Chaturanga (चतुरङ्ग; caturaṅga), is a game from ancient India thought to be the common ancestor of chess.

Chaturanga was created in the 6th century within the Gupta Empire. By the 7th century, it was adopted in Sassanid Persia as Shatranj, which was the form of chess brought to Europe in the middle ages.

The best that historians can guess is that the rules would be similar to shatranj, it’s successor, although they really aren’t sure the exact rules.

The name caturaṅga means “having four limbs or parts” and in epic poetry it often means “army”. The name comes from a battle formation mentioned in the Indian epic Mahabharata, referring to the four divisions of an army; elephants, chariots, cavalry and infantry. An ancient battle formation, akshauhini, is like the setup of chaturanga.

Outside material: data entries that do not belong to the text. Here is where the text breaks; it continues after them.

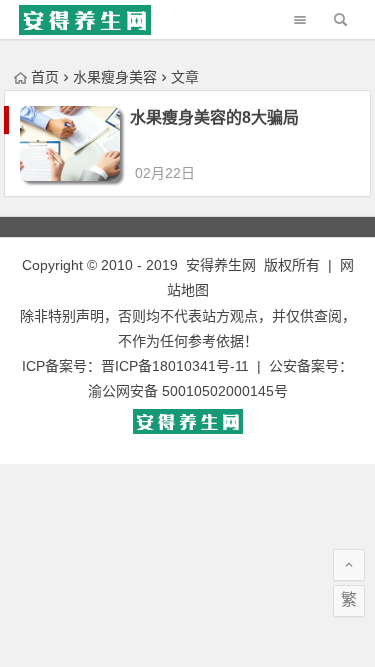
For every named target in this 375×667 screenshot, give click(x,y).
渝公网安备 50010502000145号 (188, 391)
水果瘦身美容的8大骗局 (214, 117)
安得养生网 (221, 265)
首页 (45, 77)
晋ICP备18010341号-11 (175, 366)
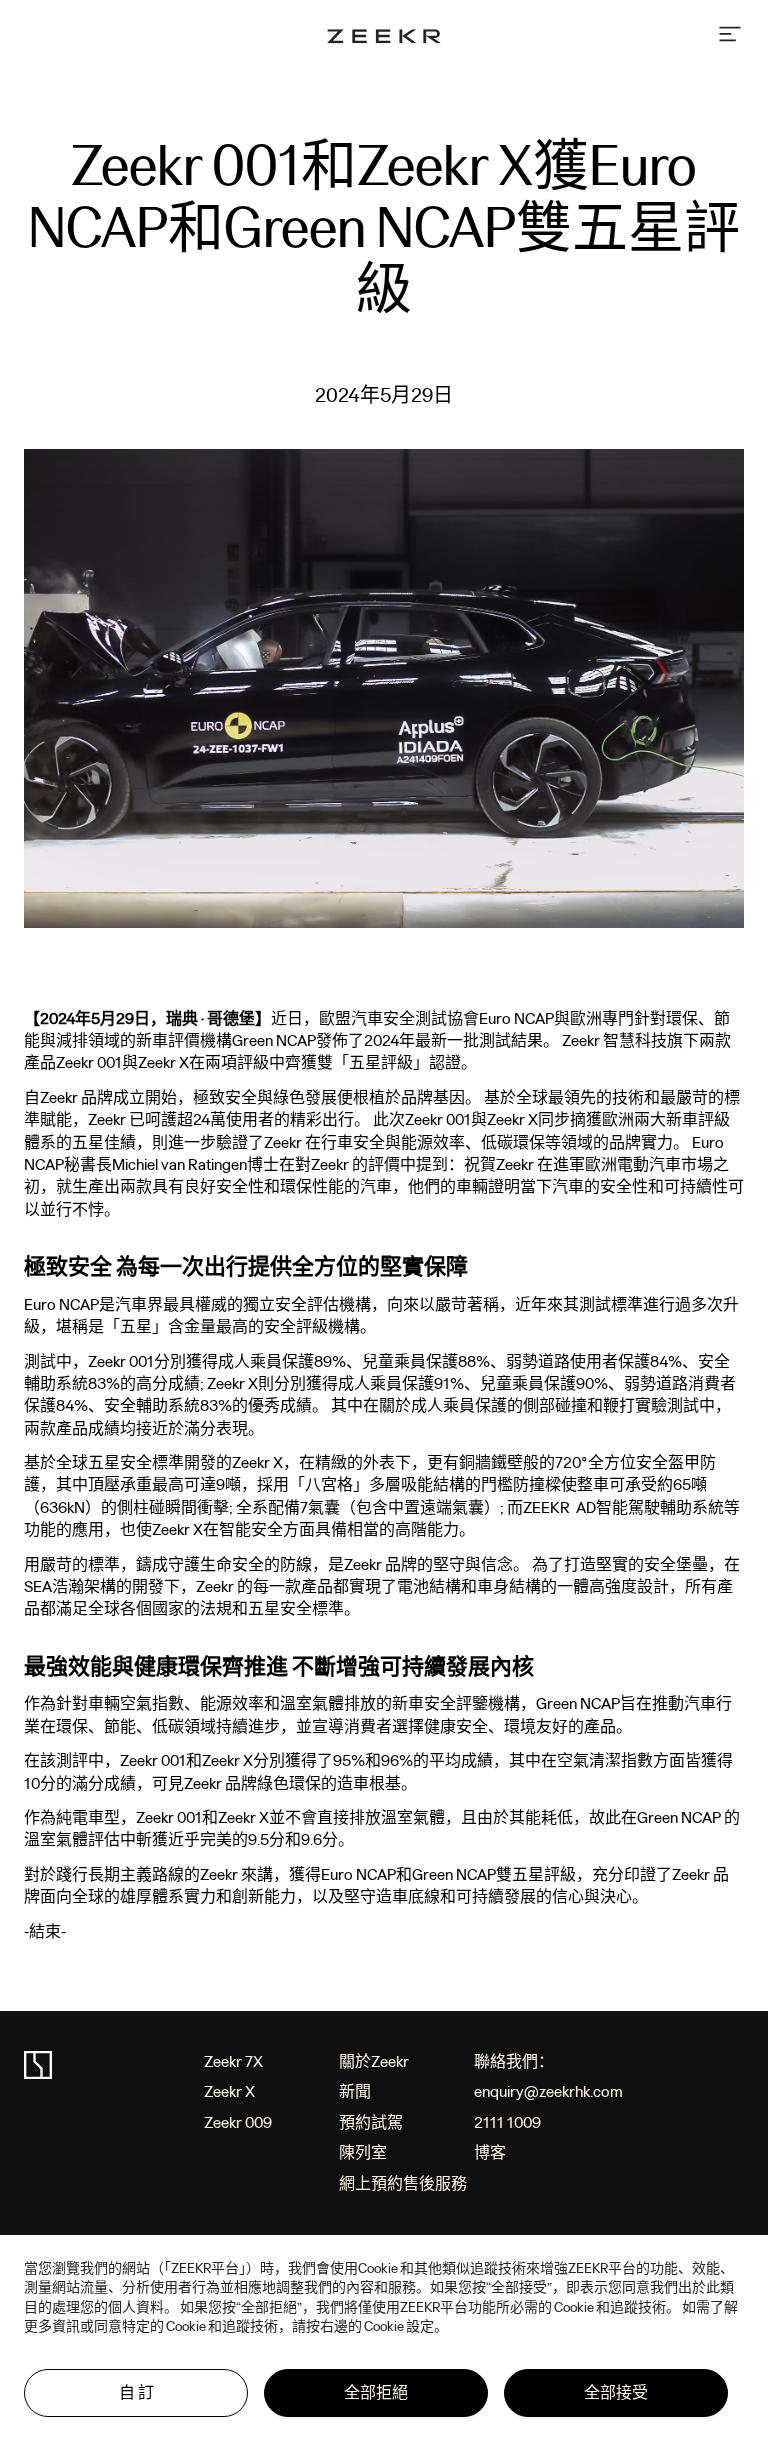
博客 (490, 2152)
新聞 (355, 2091)
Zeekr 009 (238, 2122)
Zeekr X (229, 2091)
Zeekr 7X (233, 2061)
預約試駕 (371, 2122)
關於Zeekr (374, 2061)
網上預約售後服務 (403, 2183)
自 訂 (136, 2392)
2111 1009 (507, 2122)
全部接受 (616, 2392)
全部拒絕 (376, 2392)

Chaturanga was played on an 8×8 uncheckered board, called ashtāpada. The board sometimes had special markings, the meaning of which are unknown today. These marks were not related to chaturanga, but were drawn on the board only by tradition. A chess historian figured that the ashtāpada was also used for some old race-type dice game in which the marks had meaning.

Another variant is a four player game. Four armies consisting of four pieces and four pawns lock horns on a 64 square 8×8 board. This game involves a dice. It can be two players against two players or a free for all.

In Arabic, most of the terminology of chess is derived directly from chaturanga: Modern chess itself is called chitranj in Arabic, and the bishop is called the elephant.